- Using the information:
1) Using the lamb recipe post, decide whether each statement agrees with it: (a) The lamb leg is boneless. (b) The salad needs two onions. (c) Thyme may take the place of rosemary. Answer yes or no for each and quote the text's deciding words.
2) Continue the slow-cooked lamb recipe post from its final sentence.

- Source passage:
——————————

Friday, November 16, 2012

Slow-cooked lamb with herbs


                                                                    The end result!

I love lamb. Slow-cooked lamb is one of the most delicious meats for me.
Whenever I eat lamb i consider it a treat, since lamb is so expensive, people can't really
afford to have it too often.

In this case, we are using a crock-pot, which is the best thing ever by the way, but if you
dont have one, you can use a regular pot on the stovetop or put it in clay cookware in the oven and leave it to cook for the day (yes, that's right, it takes long to make!). There are many alternatives,
use what you have.

By the way, a great place to get a slow cooker is from Amazon, for anyone who can't find one in a store close to them!


Let's get to it :)

Ingredients

Spices
  • Ginger powder
  • bay leaves
  • rosemary
  • Leg of lamb - boneless. I used an entire leg and whatever is leftover will be used to make wraps tomorrow.
  • olive oil
  • water
  • potatoes
 For the salad
  • Kale - two pieces
  • 1/4 bunch spinach
  • 1 onion
  • 1 lemon




                                See how half my plate is full of greens? Gotta love the greens!

Instructions

This is a crock-pot recipe. Do you know what a crock pot is?
Wikipedia has the answer haha Crock-Pot
The gist is that it gives me the freedom to put food the night before, turn it on low, get to bed, wake up next morning, go out, come back and the food will be ready and waiting for me to take it out and eat.
I put the leg of lamb in it, put the ginger powder, bay leaves and rosemary. Rosemary is such a nice spice with lamb, i love it. You could also put thyme, instead of rosemary.

——————————

- Extracted records:

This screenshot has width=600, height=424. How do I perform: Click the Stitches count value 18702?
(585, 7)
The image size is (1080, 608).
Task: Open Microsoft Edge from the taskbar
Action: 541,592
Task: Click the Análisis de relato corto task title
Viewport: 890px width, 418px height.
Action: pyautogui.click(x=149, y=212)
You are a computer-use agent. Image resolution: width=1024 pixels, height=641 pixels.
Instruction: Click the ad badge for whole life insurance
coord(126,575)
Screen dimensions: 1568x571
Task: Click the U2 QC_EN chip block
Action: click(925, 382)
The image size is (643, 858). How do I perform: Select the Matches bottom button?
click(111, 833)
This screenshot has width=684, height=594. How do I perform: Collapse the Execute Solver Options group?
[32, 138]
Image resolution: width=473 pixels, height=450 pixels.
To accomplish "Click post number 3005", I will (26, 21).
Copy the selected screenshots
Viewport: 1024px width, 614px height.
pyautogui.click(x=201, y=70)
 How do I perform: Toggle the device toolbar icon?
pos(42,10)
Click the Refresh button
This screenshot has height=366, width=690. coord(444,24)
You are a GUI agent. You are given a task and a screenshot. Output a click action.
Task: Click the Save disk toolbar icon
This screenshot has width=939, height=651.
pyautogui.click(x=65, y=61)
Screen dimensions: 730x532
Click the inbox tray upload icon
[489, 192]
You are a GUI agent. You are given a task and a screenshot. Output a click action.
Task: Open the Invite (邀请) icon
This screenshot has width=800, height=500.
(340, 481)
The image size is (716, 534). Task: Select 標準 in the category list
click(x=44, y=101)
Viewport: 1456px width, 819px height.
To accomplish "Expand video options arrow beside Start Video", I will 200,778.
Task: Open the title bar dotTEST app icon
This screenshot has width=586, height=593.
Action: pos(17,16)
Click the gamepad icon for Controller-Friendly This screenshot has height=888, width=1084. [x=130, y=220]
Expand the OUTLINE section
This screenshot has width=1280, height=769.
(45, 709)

——————————

- Task responses:
1)
(a) Yes: "Leg of lamb - boneless."
(b) No: "1 onion"
(c) Yes: "You could also put thyme, instead of rosemary."

2)
Cut the potatoes and spread the bay leaves in and around them.
                                               Here's a photo to see the food being cooked.

As you can see, my crock-pot is small. It's 2.5 Quart crockpot from Walmart.  So the next step is different for each of you. Since my pot is small, i only needed half cup of water to almost cover the food. Dont cover all of the meat because the lamb itself has some water itself that will come out while it's cooking.
All the spices you've put in before will be floating in the water and spread around.
Normally, if you leave it just with water, during the process of cooking, all the spices will float to the top and the taste will not be as strong.
What we did here is drizzle olive oil, just enought to cover the surface of the water. This makes the spices "trapped" in the water underneath, so all the taste will come out and the aroma will be heavenly.

That's it for the meat. Turn it on high until it heats up and then on low for the rest of the night. The food will be ready the next day.

Salad
The salad is really simple. It was prepared 5 minutes before we ate. I washed 2 kale branches (?) and a handful of spinach and chopped them up. Chop up one medium onion and take the fresh juice of one lemon and pour it in the salad.
As a dressing  i just used the lemon juice and a couple spoonfuls of the oil from the crock-pot with cooked lamb (the oil retained the aroma of lamb and the herbs).

The end result is a delicious blend of herbs and spices, with the distinct taste of lamb. It's a healthy meal with the proper amouth of starch, protein and vegetables.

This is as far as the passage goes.